Iconografo, musicista e pater patriae
Difficilmente il successore potrà ottenere lo stesso prestigio raggiunto da Ilia II. Non tanto per la straordinaria lunghezza temporale del suo servizio o per le sue spiccata doti personali (iconografo e musicista), quanto per i risultati a cui ho portato la Chiesa ortodossa: crescita istituzionale, riconoscimento legale del suo ruolo nella vita della nazione, piena autocefalia, grande rispetto dalle altre Chiese cristiane.
Quando divenne patriarca, nel 1977, Ilia poteva contare su 15 diocesi e 40 chiese “attive”. Oggi le diocesi sono 43, 2.000 le parrocchie, 3.000 i chierici e i preti formati in numerosi istituti e accademie. Ha editato una Bibbia in georgiano rinnovando il patrimonio musicale (oltre alle sue opere la riscoperta dell’antica musica georgiana negli anni ‘80) e liturgico.
Dal punto di vista politico Ilia è sceso in piazza nel 1989 per manifestare contro la dominazione sovietica ma anche per garantire l’ordine, invitando quanti prolungavano la manifestazione a rifugiarsi in chiesa per evitare il peggio. Questo equilibrio lo ha reso credibile anche nei disordini successivi, durante la guerra contro la Russia per l’Abkazia e l’Ossezia (2008) e negli scontri interni. Nel 2002 raggiunge con il presidente Eduard Shevardnadze una intesa su una legge per garantire alla Chiesa uno statuto legale in ragione del suo ruolo nella storia e nella società georgiana.
La Chiesa riconosce le proprie origini nel terzo secolo e nell’VIII risulta una provincia dipendente dal patriarcato di Antiochia. Il suo metropolita riceve il titolo di Katholikos e la Chiesa vive di fatto una piena autonomia fino 1811 quando viene annessa alla Russia e sottoposta alla Chiesa moscovita. Torna la domanda di autocefalia nel 1917 ma riceve il consenso da Mosca solo nel 1943 e da Costantinopoli nel 1990 grazie all’opera di Ilia II. Assieme alla Chiesa russa quella georgiana non ha partecipato al Concilio di Creta nel 2016. Ilia ha preso distanza dall’indirizzo del Consiglio ecumenico delle Chiese in ragione delle tensioni interne alla sua Chiesa, ma era stato co-presidente dal 1978 al 1983 e ha ricevuto con cordialità la visita di papa Francesco nel 2016.

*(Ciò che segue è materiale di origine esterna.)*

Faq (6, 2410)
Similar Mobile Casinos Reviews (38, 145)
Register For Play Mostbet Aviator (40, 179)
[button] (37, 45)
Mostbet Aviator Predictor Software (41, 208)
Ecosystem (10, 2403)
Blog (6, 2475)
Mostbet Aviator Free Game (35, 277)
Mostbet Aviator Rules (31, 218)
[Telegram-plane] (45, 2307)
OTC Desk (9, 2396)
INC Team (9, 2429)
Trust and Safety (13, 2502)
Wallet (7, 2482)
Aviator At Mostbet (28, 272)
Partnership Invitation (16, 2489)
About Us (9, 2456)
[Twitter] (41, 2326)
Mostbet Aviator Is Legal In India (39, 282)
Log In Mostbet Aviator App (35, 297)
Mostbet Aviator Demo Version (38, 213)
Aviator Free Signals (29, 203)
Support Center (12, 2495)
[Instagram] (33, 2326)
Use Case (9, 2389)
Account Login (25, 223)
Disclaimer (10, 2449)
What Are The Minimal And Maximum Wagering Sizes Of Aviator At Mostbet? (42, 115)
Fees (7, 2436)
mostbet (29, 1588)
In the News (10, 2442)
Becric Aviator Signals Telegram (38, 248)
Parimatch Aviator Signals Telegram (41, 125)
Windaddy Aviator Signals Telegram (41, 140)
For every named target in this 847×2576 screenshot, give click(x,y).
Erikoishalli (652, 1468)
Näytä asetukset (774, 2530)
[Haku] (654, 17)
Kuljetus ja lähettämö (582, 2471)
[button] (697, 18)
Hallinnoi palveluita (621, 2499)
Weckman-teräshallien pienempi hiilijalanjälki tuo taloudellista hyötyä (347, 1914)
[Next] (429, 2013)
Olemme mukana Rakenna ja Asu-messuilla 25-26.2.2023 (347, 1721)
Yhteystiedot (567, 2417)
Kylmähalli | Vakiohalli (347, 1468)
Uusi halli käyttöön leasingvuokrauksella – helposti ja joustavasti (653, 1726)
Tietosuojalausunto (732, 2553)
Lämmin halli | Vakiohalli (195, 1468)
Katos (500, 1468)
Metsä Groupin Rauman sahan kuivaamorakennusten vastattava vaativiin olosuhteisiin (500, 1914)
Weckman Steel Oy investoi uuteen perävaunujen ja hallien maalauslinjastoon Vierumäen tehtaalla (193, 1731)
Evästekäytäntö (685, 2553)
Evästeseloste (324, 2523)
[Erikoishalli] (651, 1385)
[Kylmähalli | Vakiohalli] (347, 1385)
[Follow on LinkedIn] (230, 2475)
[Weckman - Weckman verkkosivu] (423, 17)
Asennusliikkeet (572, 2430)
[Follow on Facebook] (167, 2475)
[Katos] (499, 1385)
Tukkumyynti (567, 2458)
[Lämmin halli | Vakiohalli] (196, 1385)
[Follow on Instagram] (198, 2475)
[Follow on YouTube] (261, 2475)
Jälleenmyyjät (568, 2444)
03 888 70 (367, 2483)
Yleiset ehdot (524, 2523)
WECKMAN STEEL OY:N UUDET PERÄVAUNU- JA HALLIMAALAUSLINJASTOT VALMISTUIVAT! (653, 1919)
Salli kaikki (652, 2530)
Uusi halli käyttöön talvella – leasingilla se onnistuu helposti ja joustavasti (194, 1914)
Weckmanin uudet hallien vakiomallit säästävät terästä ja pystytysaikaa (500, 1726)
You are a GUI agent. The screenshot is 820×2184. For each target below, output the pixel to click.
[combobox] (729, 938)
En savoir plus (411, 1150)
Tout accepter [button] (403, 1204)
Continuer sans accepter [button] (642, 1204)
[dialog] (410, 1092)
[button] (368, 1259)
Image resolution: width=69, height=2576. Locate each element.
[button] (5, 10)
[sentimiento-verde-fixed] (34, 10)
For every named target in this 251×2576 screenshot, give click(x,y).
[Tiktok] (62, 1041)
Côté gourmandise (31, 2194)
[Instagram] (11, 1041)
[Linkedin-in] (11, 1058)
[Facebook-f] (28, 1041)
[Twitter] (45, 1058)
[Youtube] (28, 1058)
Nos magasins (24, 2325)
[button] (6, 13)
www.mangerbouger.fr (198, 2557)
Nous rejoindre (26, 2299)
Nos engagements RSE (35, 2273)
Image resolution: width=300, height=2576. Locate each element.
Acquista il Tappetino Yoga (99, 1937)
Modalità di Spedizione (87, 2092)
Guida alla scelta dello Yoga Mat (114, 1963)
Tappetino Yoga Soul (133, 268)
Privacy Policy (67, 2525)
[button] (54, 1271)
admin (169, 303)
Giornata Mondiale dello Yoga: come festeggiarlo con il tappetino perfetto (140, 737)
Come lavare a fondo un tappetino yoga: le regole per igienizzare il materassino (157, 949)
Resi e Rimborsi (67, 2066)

Alle sue esequie e ai suoi funerali ha assistito una folla innumerevole di persone e davanti alle sue spoglie mortali si sono succedute tutte le autorità del paese oltre che molti esponenti delle Chiese cristiane. Presiedendo la celebrazione funebre il patriarca di Costantinopoli, Bartolomeo, ha qualificato Ilia come saggio e degno pastore, consigliere delle più alte cariche dello stato, colui «che ha identificato il proprio nome con la Chiesa e la nazione».